Starting at the line containing "will click(x=28, y=402)." and ending at the line containing "390x351 pixels. click(x=116, y=160)", reproduce those lines, swapping "scrollbar" for "scroll bar" and leaving everything else unchanged.

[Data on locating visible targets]
_ _ _ _ _ _ _

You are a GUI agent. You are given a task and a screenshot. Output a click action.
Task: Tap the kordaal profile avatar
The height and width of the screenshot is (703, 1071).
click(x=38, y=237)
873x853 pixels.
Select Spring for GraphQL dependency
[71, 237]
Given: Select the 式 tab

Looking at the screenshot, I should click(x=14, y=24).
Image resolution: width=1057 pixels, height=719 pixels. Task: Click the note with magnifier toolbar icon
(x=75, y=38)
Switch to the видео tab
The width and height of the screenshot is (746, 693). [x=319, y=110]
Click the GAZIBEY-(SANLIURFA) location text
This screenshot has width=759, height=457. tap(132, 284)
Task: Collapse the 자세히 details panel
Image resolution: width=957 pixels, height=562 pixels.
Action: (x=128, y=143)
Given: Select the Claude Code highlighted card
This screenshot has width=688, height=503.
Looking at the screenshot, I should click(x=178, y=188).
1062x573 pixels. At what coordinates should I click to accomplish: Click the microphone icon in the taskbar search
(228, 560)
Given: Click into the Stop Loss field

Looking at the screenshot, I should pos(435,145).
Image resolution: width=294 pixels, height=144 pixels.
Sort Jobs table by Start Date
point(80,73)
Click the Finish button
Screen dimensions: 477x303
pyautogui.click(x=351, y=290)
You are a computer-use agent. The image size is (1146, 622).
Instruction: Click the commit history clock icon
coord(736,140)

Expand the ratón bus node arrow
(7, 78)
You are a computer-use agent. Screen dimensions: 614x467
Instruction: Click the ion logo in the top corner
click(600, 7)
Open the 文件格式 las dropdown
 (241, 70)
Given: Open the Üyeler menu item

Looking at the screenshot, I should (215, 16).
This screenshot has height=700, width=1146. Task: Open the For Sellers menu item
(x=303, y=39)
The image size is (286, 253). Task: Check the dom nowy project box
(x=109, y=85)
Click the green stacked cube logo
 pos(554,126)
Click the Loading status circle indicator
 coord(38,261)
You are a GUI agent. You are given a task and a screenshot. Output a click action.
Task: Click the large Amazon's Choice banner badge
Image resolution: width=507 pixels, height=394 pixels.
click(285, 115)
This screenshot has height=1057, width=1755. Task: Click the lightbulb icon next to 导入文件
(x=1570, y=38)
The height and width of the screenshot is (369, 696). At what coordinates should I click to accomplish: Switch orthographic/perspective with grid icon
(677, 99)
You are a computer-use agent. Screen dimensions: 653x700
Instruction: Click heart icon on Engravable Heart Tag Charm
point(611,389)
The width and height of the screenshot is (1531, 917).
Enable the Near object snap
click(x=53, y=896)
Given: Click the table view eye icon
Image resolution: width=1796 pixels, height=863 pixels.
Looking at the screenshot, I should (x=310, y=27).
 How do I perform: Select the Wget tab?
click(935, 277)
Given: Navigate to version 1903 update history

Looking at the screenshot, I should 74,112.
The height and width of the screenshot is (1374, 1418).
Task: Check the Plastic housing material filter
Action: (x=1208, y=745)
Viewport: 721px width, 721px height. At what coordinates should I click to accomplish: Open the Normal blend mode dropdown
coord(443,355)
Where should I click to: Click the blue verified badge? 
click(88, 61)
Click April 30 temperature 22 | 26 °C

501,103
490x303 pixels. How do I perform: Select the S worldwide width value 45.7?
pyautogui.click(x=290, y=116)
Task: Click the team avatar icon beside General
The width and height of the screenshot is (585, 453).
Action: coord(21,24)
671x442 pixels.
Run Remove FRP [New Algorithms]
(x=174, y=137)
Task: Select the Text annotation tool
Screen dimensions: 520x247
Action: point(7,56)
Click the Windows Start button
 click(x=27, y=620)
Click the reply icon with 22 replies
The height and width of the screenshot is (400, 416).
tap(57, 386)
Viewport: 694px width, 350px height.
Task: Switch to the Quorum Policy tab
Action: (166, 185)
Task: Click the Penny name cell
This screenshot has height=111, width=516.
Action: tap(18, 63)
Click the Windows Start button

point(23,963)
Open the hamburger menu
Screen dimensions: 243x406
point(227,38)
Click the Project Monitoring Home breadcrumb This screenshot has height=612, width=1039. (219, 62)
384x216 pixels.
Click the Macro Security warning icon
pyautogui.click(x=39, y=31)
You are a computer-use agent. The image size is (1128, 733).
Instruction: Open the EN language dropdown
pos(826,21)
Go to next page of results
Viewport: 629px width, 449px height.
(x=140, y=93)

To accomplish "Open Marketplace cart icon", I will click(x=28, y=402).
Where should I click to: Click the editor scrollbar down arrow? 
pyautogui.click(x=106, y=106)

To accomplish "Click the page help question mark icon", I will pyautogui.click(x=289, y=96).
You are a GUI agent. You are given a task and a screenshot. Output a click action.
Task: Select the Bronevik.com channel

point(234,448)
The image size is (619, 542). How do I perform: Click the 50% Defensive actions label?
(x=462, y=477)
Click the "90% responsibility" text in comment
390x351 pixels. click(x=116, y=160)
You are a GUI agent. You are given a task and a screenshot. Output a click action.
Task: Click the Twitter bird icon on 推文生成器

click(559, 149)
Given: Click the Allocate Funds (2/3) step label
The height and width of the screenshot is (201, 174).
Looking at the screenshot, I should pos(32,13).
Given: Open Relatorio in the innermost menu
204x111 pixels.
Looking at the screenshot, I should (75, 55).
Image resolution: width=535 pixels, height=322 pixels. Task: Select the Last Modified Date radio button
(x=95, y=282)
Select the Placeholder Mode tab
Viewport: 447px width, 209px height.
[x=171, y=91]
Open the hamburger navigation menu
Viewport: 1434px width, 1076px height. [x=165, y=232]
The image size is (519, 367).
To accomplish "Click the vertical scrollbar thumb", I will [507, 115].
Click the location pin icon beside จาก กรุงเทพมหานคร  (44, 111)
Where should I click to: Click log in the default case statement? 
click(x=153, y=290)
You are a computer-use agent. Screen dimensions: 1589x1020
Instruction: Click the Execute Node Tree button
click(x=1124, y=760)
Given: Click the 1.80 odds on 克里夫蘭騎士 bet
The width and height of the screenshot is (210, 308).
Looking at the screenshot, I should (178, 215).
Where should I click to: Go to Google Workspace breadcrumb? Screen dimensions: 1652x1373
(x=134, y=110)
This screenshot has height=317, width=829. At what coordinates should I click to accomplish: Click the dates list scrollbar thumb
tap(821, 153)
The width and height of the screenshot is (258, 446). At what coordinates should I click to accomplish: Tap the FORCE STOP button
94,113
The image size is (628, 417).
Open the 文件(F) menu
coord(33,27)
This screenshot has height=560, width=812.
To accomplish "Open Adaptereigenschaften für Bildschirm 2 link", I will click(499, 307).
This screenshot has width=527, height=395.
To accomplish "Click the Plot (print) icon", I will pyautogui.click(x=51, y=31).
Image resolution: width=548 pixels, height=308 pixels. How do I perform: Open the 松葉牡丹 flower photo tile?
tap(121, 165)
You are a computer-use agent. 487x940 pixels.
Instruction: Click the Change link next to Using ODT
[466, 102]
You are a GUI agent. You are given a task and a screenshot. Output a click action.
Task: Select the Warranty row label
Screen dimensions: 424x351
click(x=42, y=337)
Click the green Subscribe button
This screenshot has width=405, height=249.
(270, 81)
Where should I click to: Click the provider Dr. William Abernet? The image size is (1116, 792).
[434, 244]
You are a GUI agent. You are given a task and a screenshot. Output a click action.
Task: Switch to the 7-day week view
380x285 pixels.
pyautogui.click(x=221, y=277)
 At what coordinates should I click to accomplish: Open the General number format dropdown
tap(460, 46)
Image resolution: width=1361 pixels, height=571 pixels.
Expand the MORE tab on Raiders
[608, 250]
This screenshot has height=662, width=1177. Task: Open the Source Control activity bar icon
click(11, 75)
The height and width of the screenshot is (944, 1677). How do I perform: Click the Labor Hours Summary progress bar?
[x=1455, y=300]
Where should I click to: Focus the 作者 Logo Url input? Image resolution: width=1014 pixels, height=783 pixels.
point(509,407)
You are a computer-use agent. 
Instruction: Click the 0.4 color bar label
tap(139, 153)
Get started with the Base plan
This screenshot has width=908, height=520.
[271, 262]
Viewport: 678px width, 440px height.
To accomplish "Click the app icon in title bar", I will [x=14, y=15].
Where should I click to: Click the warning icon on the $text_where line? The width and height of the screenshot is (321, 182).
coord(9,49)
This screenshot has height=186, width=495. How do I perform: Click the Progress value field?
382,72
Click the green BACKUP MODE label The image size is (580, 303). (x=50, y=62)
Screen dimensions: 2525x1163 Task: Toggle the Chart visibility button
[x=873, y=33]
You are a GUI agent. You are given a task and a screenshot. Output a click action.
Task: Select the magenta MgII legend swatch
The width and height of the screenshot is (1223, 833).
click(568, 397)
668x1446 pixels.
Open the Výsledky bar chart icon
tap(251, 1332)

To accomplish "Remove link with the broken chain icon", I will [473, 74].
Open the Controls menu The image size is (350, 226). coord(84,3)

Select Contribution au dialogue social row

_ _ _ _ _ _ _

# Full answer
To accomplish "Open Marketplace cart icon", I will click(x=28, y=402).
Where should I click to: Click the editor scroll bar down arrow? 
pyautogui.click(x=106, y=106)

To accomplish "Click the page help question mark icon", I will pyautogui.click(x=289, y=96).
You are a GUI agent. You are given a task and a screenshot. Output a click action.
Task: Select the Bronevik.com channel

point(234,448)
The image size is (619, 542). How do I perform: Click the 50% Defensive actions label?
(x=462, y=477)
Click the "90% responsibility" text in comment
390x351 pixels. click(x=116, y=160)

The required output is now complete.